Auditors, led by Florida-based Cyber Ninjas, started reviewing ballots from the 2020 election at Veterans Memorial Coliseum in Phoenix last month, along with machines used in the contest and other election materials. Auditors expect to finish their work by the end of this month. They will then produce a report outlining what they found.

Arizona Senate President Karen Fann, a Republican who authorized the audit, said last month that she thinks some irregularities will be uncovered.

“I hope we don’t find anything serious. I think we’ll find irregularities that is going to say, you know what, there’s this many dead people voted, or this many who may have voted that don’t live here anymore. We’re going to find those,” she said.

Alexander Kolodin, who formerly represented Cyber Ninjas and remains a lawyer for the Arizona GOP, said in a recent interview that the audit “is going to show that something went wrong, because something goes wrong in every election.”

“I think even Maricopa County would probably admit that the question is, to what degree did it go wrong? Okay, that’s question one. But even that doesn’t tell you so much. It went wrong, and someone caused it to go wrong. The next question is, does the audit tell you who caused it to go wrong?” he said on NTD’s “Wide Angle.”

“If the audit illuminates that there’s [sic] vulnerabilities in X, Y, and Z parts of our election system, state legislatures can target those with a laser beam and fix X, Y, and Z parts of our election system,” he added.

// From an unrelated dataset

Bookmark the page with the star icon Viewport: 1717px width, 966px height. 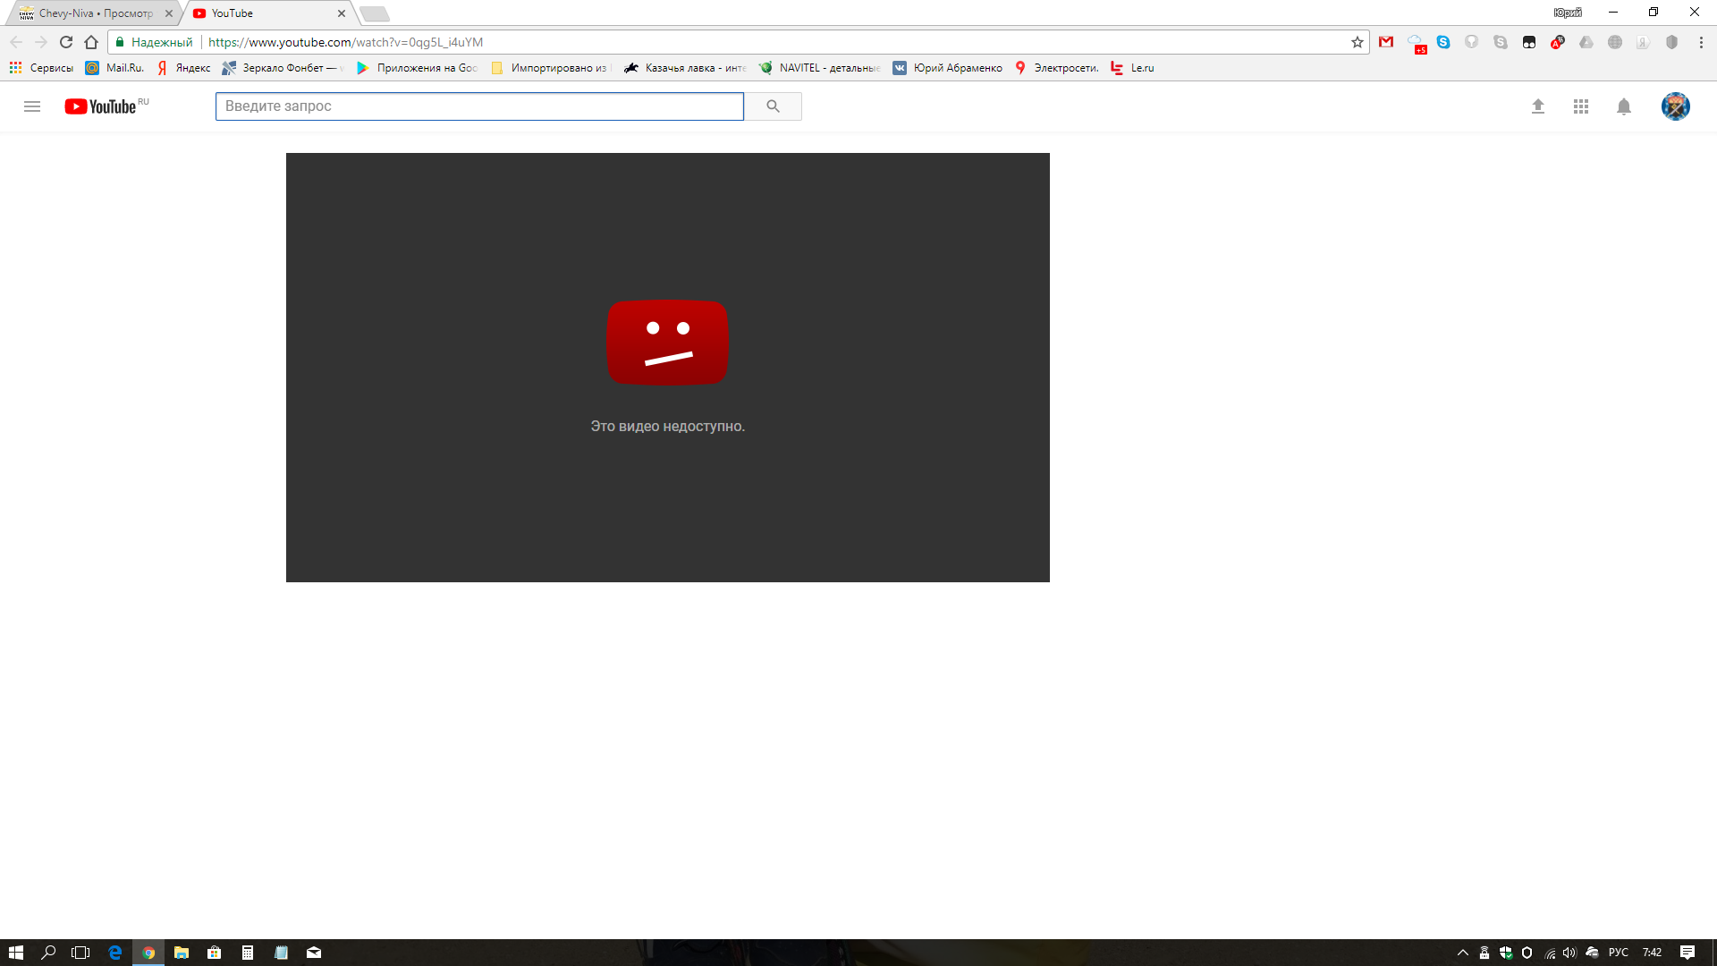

If the audit reveals fraud, then there would be a referral to law enforcement authorities, according to Fann. The Arizona Senate would focus on closing any loopholes in the election system.

Speaking just hours after spokespersons for the audit shot down rumors that hundreds of thousands of ballots were found missing, Rogers said she’s not sure what auditors will uncover.

“As of now we do not know what the results will be,” she said.

The first-term state senator, a retired U.S. Air Force pilot, has been keeping close tabs on the audit. She has been a regular presence at the coliseum, consulting with Cyber Ninjas CEO Doug Logan and helping lead tours for legislators from other states who want to see what’s happening.

Delegations from over a dozen states, including Georgia, Pennsylvania, and Virginia, have visited the audit in recent weeks.

“They want to come in to see what a gold standard forensic audit is and this is a real deep dive into not only counting the ballots, but looking at the machines and interestingly, examining very closely, microscopically if you will, the ballots themselves,” she said. “They have been blown away.”

Pennsylvania Sen. Doug Mastriano, a Republican who toured the coliseum, told The Epoch Times last week that he was impressed by what he saw. He recommended lawmakers from battleground states go to Arizona to tour the facility. Pennsylvania Republicans are pushing for a similar audit in their state, but leadership has not yet decided on whether to order one.

Rogers wanted people to know that Arizonans “are resolute” and “will never quit” on election integrity efforts.

“We will get to the bottom of the truth, not only for truth’s sake, but also to restore election integrity for 2022,” she said.